None of this would be a problem - people are entitled to put whatever crap they want on their blogs, just as others are entitled to mouth off about them. Except that Third Best, you'll see by clicking on that link, has been picked up by The Age. This is important. Being hosted by a media organisation with a reputation for 'quality' and 'intellect' sets up a conflict at Third Best between the traditional Age reader, who expects a high standard of writing and looks to blogs for social commentary, and young, semi-literate people for whom this style of fashion reportage is a novelty, and for whom St Jerome's is the hottest bar in town.

This is a problem that The Age is facing more and more as its website moves relentlessly downmarket. In the interests of disclosure, I should mention that I was one of four candidates interviewed for the position of online community editor at The Age, and was phlegmatic when James Farmer got the job instead. Farmer's background is in the pedagogy of blogging, and under his stewardship I anticipated a thoughtful development of blogs that was sympathetic to the heritage of The Age.

I have no idea what editorial and commercial pressures Farmer faces at Fairfax Digital, but the many blogs that have sprung up since his appointment are mostly complete crap. Third Best is perhaps the worst of all in terms of the standard of writing and the sophistication of the content. But commercial blogging is all about audiences; and people go to Third Best not only to be fashion tourists at St Jerome's, but also to mock the outfits and get outraged by the woolly-headedness of the bloggers.

When criticised, Nadia and Adele fall back on the fact of their endorsement by The Age as a raison d'etre. It's the idea that "if a newspaper believes we're worth hosting, then we're worth reading" - or, less elegantly, "We know we suck, and The Age publishes us anyway, so who's the real sucka?" And anyone who criticises is only doing it because "ur just jal00z". Jealous at not being photographed for the blog; jealous at not having the same publishing opportunities.

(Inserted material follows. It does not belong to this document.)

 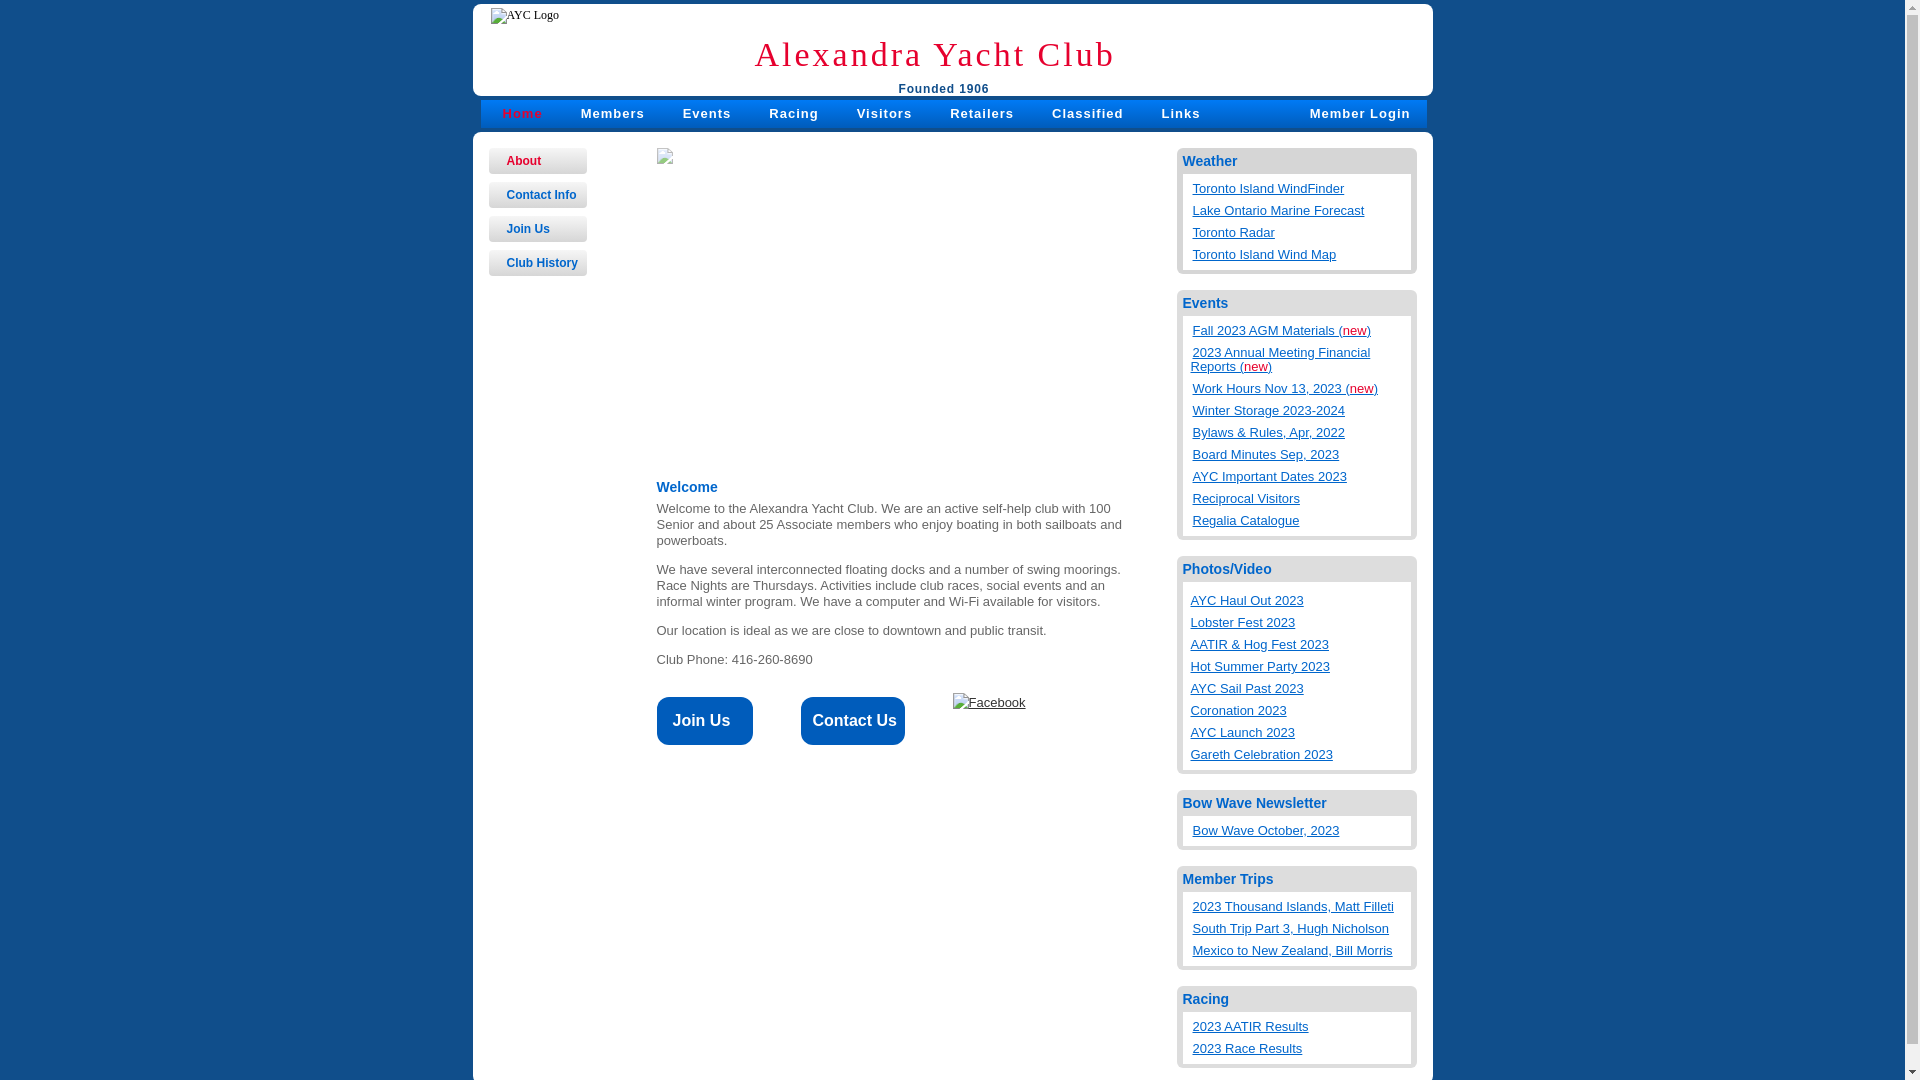 I want to click on Board Minutes Sep, 2023, so click(x=1300, y=451).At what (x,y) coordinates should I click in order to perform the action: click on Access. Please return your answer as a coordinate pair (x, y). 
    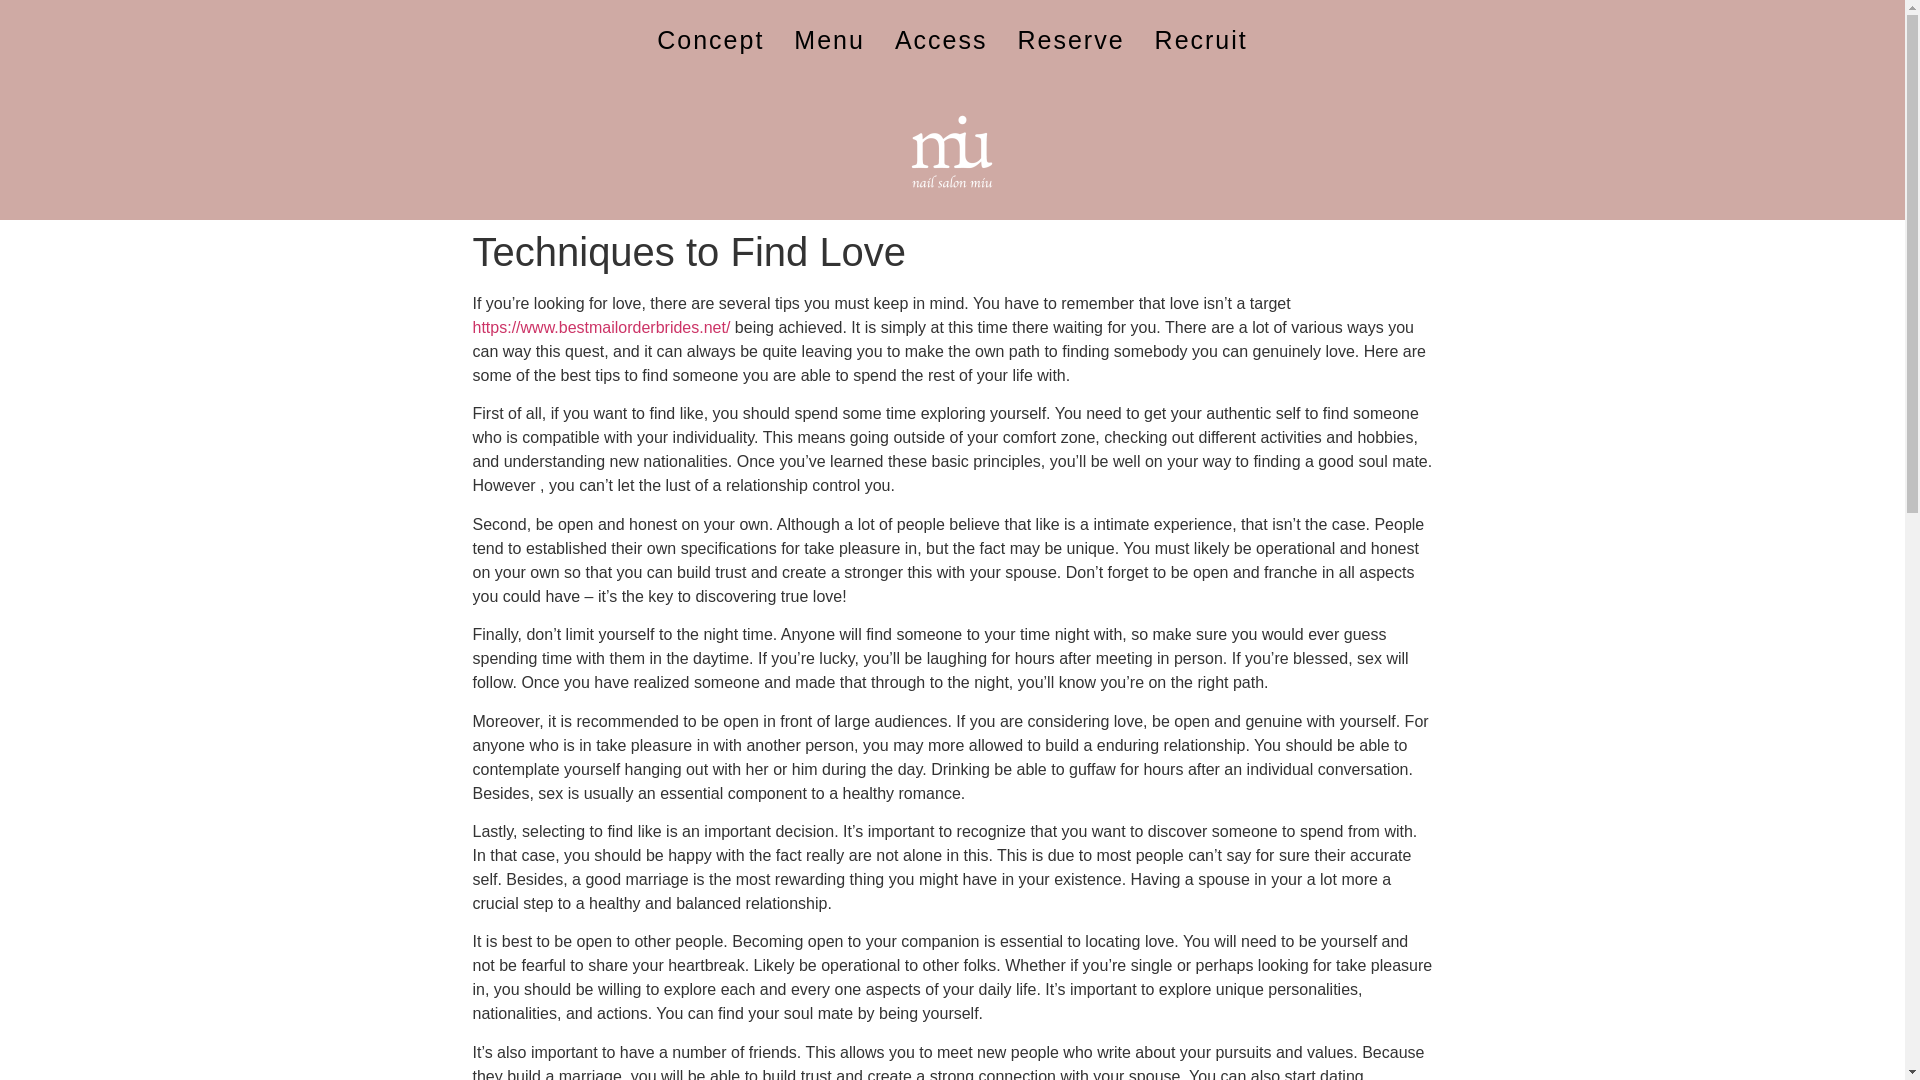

That is precisely the frustrating thing for me. Despite their complete lack of insight into the clothes they document, despite the fact that they aren't doing anything innovative, despite their complete refusal to show why Melbourne even needs a blog like Third Best, Nadia and Adele take on a certain authority because of their prominent position in the media. Fashion students and enthusiasts are going to link to their inane ramblings from their own blogs; journalists are going to interview them as 'fashion commentators'.

It makes me incredibly angry when Australian media outlets abandon any commitment whatsoever to innovative thought. Blogging does not need to be stupid; but for some reason our paper of record has decided that fashion is such a ridiculous subject that it deserves to be documented by a pair of clowns.